Il Parlamento chiede poi agli Stati membri che non l'abbiano ancora fatto ad adottare iniziative legislative per eliminare le discriminazioni cui sono confrontate alcune coppie in ragione del loro orientamento sessuale. Su questo punto si sono opposte le destre dell'Uen - di cui fa parte anche An - ma gli emendamenti sono stati respinti dall'Aula con poco più di 400 voti contrari.

Poi il Parlamento ha chiesto alla Commissione di proporre un atto legislativo simile a quello sul razzismo per combattere l'omofobia e ha ribadito che le affermazioni discriminatorie «di esponenti politici, sociali e religiosi estremisti» (questi ultimi due aggiunti da un emendamento dell'Alde approvato con 367 voti favorevoli, 294 contrari e 25 astensioni) contro gli omosessuali «alimentino l'odio e la violenza e chiede una loro condanna da parte degli organi dirigenti competenti».

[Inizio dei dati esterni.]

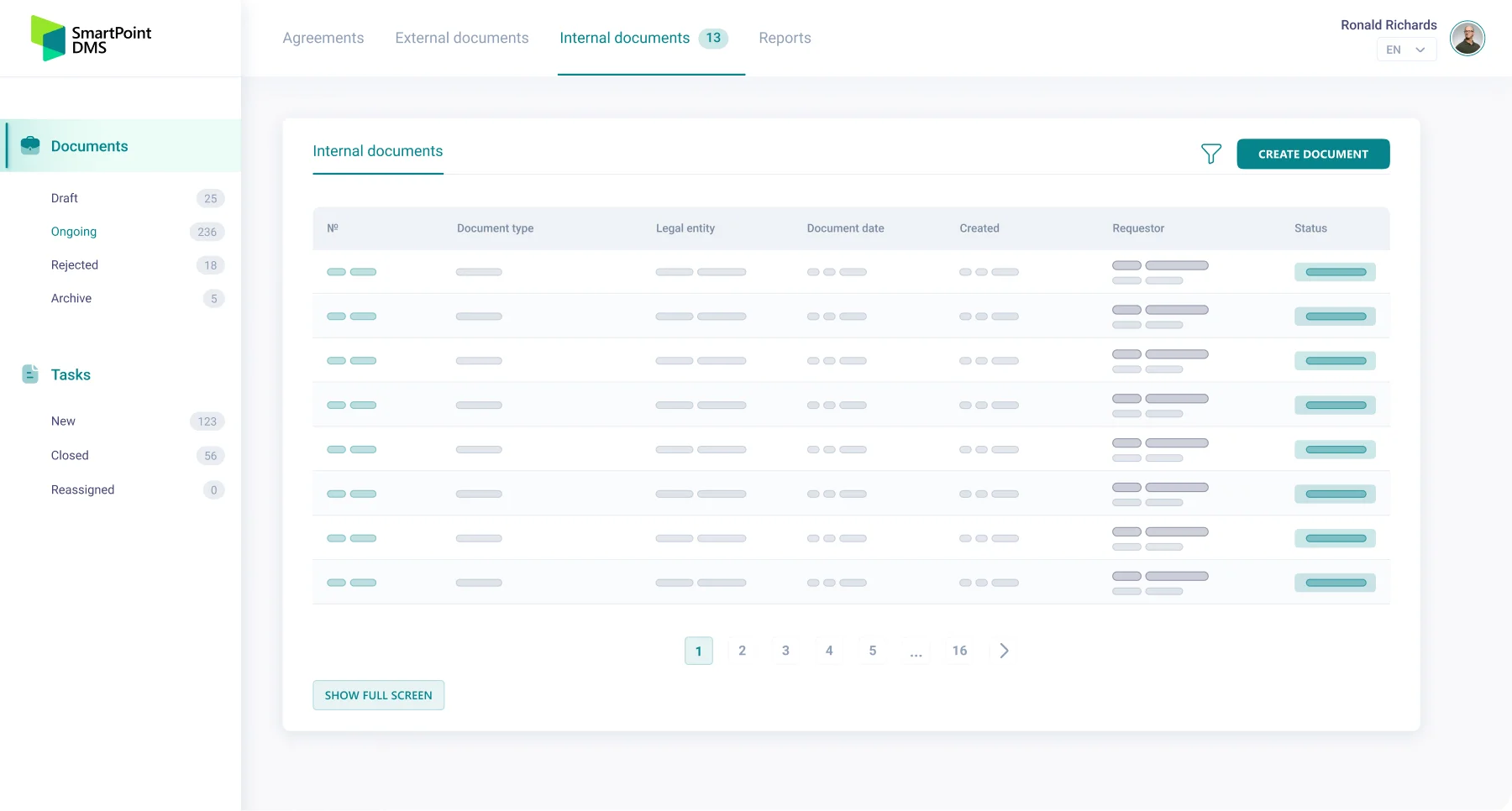Open the Documents section via the briefcase icon

click(x=30, y=145)
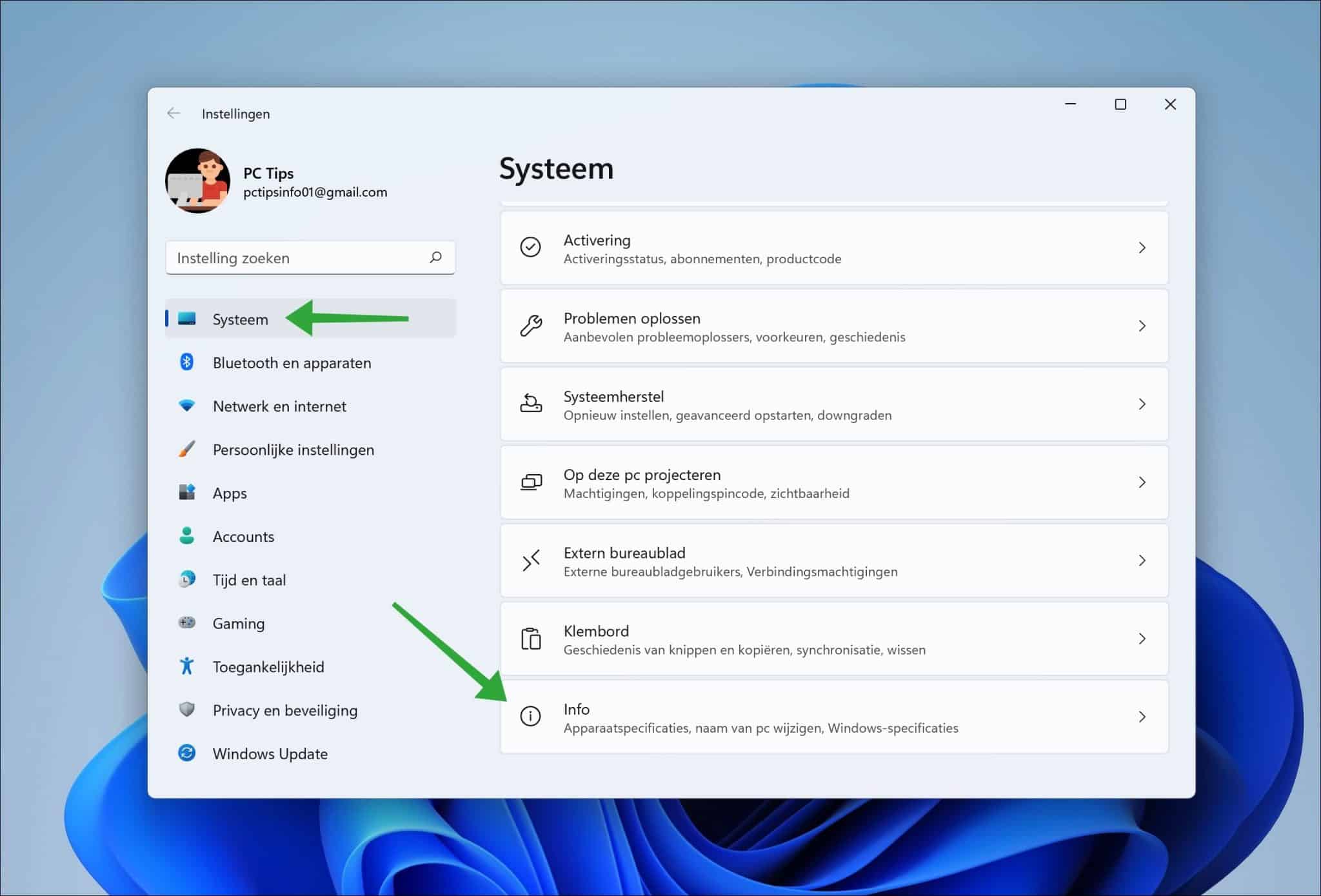Select the Persoonlijke instellingen brush icon
The height and width of the screenshot is (896, 1321).
188,450
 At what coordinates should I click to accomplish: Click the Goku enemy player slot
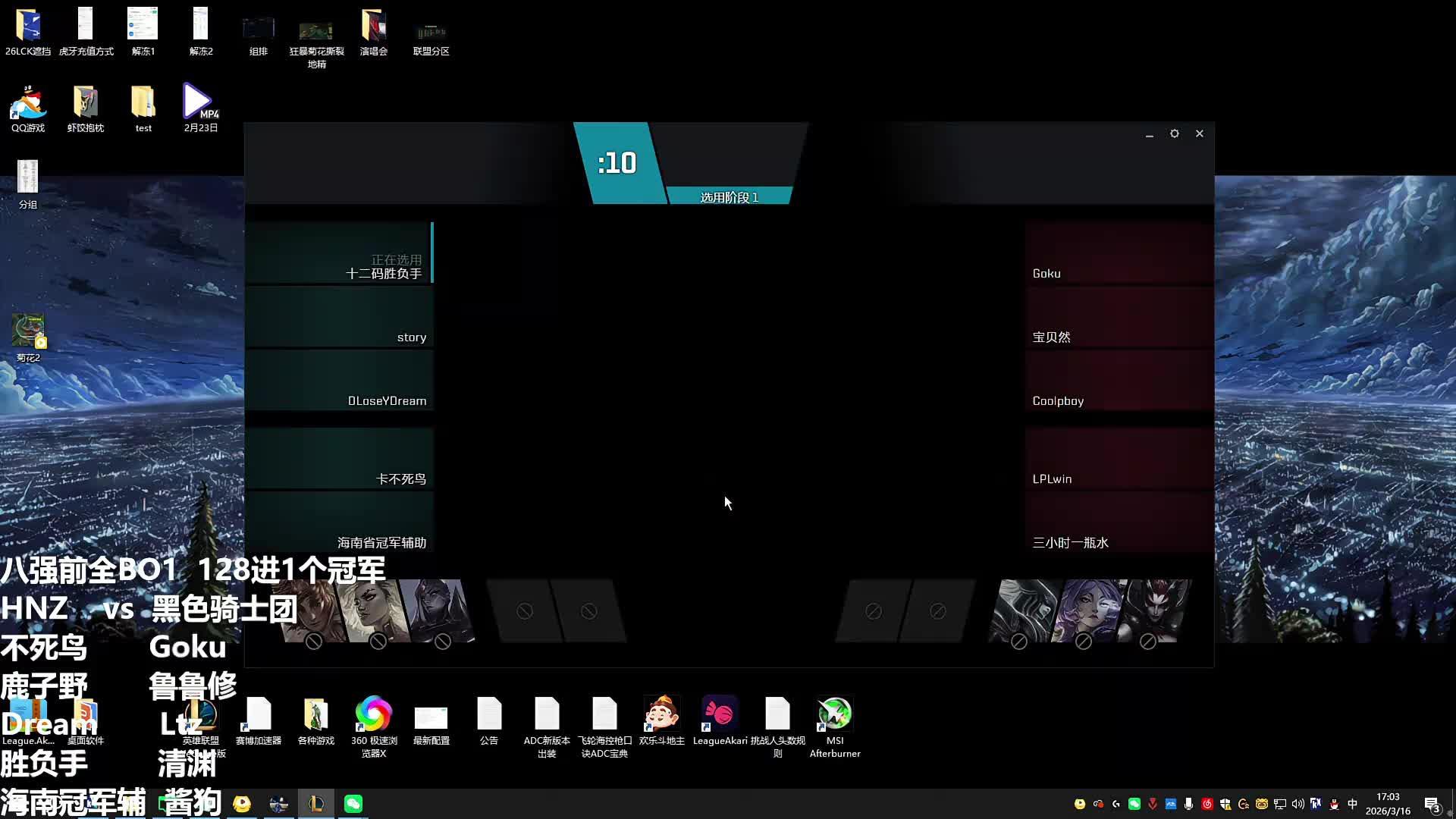click(x=1119, y=253)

Bocciati anche i divieti alle marce del Gay Pride, dal momento che «il divieto discriminatorio dei cortei, nonché qualsiasi inadempienza all'obbligo di offrire una tutela adeguata a quanti vi partecipano, costituisce una violazione dei principi sanciti» in diverse istanze europee. Il Parlamento ha poi invitato la Commissione a fare in modo che gli Stati membri diano asilo alle persone che fuggono dal proprio paese poiché vittime di persecuzioni basate sul loro orientamento sessuale; e ad avviare uno studio sulla situazione delle persone transessuali negli Stati membri e nei paesi candidati, «in particolare per quanto concerne i rischi di molestie e violenza».